Covid-19 measures for financial relief to credit card customers
02 April 2020
As per the Communiqué on Maximum Interest Rates to be Applied for Credit Card Transactions, the Central Bank adjusts the monthly cap on individual credit card interest rates on a quarterly basis, which had been continuously reduced during 2019, most recently on 28 December 2019. As published in the Official Gazette dated 28 March 2020, the Central Bank has, with a view to easing the pressure on consumers and businesses during the Covid-19 outbreak, again, lowered the maximum contractual and default interest rates chargeable monthly on credit card borrowings.

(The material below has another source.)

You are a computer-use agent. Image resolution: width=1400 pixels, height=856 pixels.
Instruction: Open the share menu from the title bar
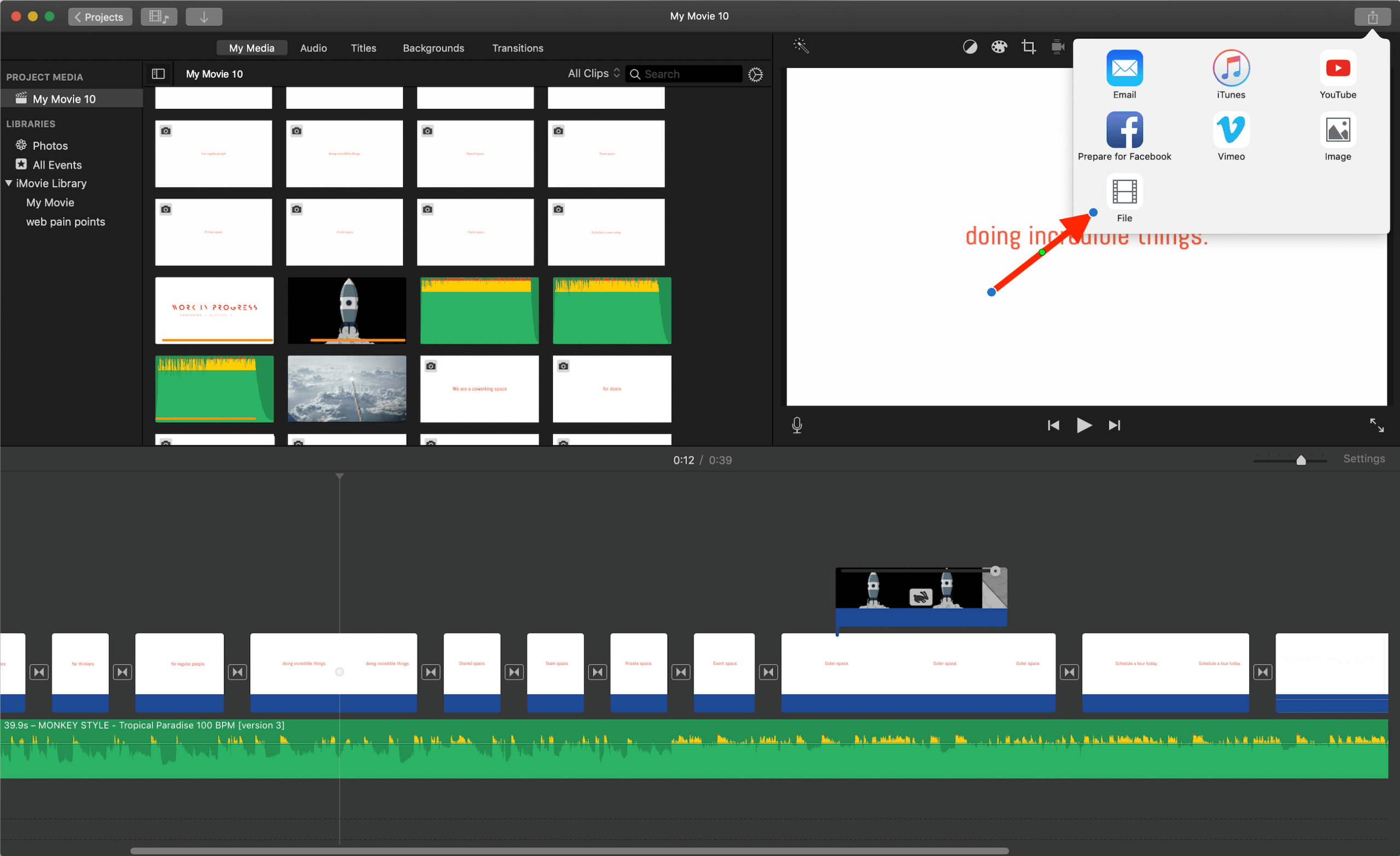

According to the amendments to the Communiqué on Maximum Interest Rates to be Applied for Credit Card Transactions (Amendment to Credit Card Interest Rates), effective from 1 April 2020, the maximum contractual interest rates for Turkish Lira and foreign currency credit card transactions have been lowered to 1.25% and 1.00% from 1.40% and 1.12%, respectively, whereas the monthly maximum default interest rates have been lowered to 1.55% and 1.30% from 1.70% and 1.42% for credit card transactions in Turkish Lira and foreign currency, respectively.
Also, to be effective as of 1 April 2020, maximum interest rates for credit cards will no longer be announced for three-month periods, but will remain in effect until a further amendment by the Central Bank.
In addition to the amendments lowering the interest rates, the BRSA has also introduced certain amendments to the Regulation on Bank and Credit Cards (Amendment to Credit Card Regulation), which was published in the Official Gazette on the same day. According the Amendment to Credit Card Regulation, the BRSA has
become entitled to determine, in consultation with the Central Bank and the Ministry of Treasury and Finance, the minimum mandatory payment amount for the credit cards, which has been set as 30% of the cardholder's total debt for the relevant period under the Regulation on Bank and Credit Cards. Further to this Amendment to Credit Card Regulation, the BRSA lowered, on 30 March 2020, the minimum mandatory payment rate from 30% to 20% of the total debt for the relevant period.
Finally, on 30 March 2020, the BRSA has also toned down the regulatory regime for non-payment of credit card debts by entitling the banks to grant a grace period to their credit card customers, even for the minimum mandatory payment amounts, in their own discretion, until 31 December 2020. Accordingly, Turkish banks will, until 31 December 2020, be entitled to not to apply the applicable provisions of the Law on Bank and Credit Cards, requiring them to cancel the credit cards of, and not to issue a new credit card for, the cardholders failing to pay the minimum mandatory payment amount for the last three-months period.
- Notwithstanding the foregoing measures and amendments, the Central Bank reiterated its recommendation for the credit card users to seek to obtain consumer loans, rather than relying on borrowings through credit cards, having, in each case, regard to pricing and maturity.